I prossimi giorni potrebbero essere quelli decisivi. E questo nonostante anche poche ore fa - è non è la prima volta - una nuova agenzia abbia battuto la notizia che vorrebbe Guido Guidesi nuovo sottosegretario al ministero per le Imprese e il Made in Italy, seguita però dalla conferma che lo stesso Guidesi avrebbe l’intenzione di restare a Milano, come assessore regionale allo Sviluppo Economico. «Guidesi sarebbe infatti intenzionato a proseguire con l’incarico in Lombardia», scriveva la Adnkronos sabato 7 febbraio.

Ma dalle intenzioni (o dalle preferenze) alla realtà dei fatti ci sta di mezzo la politica, soprattutto quella nazionale, e dunque il fatto che se la Lega chiamasse, senza possibilità di dire di no, occorrerebbe verosimilmente fare la valigie per Roma.

Ma andiamo con ordine. Il posto di sottosegretario al ministero guidato da Adolfo Urso, esponente di Fratelli d’Italia, è stato lasciato libero da Massimo Bitonci, leghista, che ha accettato l’incarico di assessore allo Sviluppo Economico nella nuova giunta regionale veneta guidata da Alberto Stefani.

Il posto di sottosegretario spetta alla Lega. Ed è a questo punto che nei corridoi romani spunta il nome di Guidesi. Per almeno tre ragioni, non necessariamente della medesima importanza e non necessariamente tutte “ragionevoli”.
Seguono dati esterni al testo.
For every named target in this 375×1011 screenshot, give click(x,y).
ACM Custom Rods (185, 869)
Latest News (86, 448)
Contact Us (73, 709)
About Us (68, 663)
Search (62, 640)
La prima. Guidesi conosce bene le dinamiche economiche per via dell’incarico che attualmente riveste nella giunta regionale lombarda ed è apprezzato soprattutto in ambito industriale. È stato fino a fine 2025 il capo dell’alleanza europea delle regioni dell’automotive, il gruppo di pressione di uno dei principali settori industriali europei. Dunque, se Guidesi arrivasse a Roma, sarebbe immediatamente operativo sui dossier economici, senza bisogno di un periodo di ambientamento. E questo è importante perché il governo Meloni è nella sua seconda metà del mandato.

La seconda. Guidesi conosce già la politica romana, i suoi tempi, i suoi riti, le sue contraddizioni. È stato infatti sottosegretario del primo governo Conte, quello gialloverde. E prima di approdare nella giunta Fontana è stato deputato. E dunque, anche in questo caso, il suo arrivo al governo non richiederebbe una fase di ambientamento.

La terza. Spostando Guidesi dalla Lombardia, Fratelli d’Italia lo allontanerebbe dalla possibilità di una sua candidatura a successore di Attilio Fontana. E dunque il partito della Meloni potrebbe spingere con più facilità per un suo candidato. Questa è certamente fanta-politica, ma fino a un certo punto, perché di voci e ricostruzioni che poi diventano realtà è pieno il mondo. Della politica.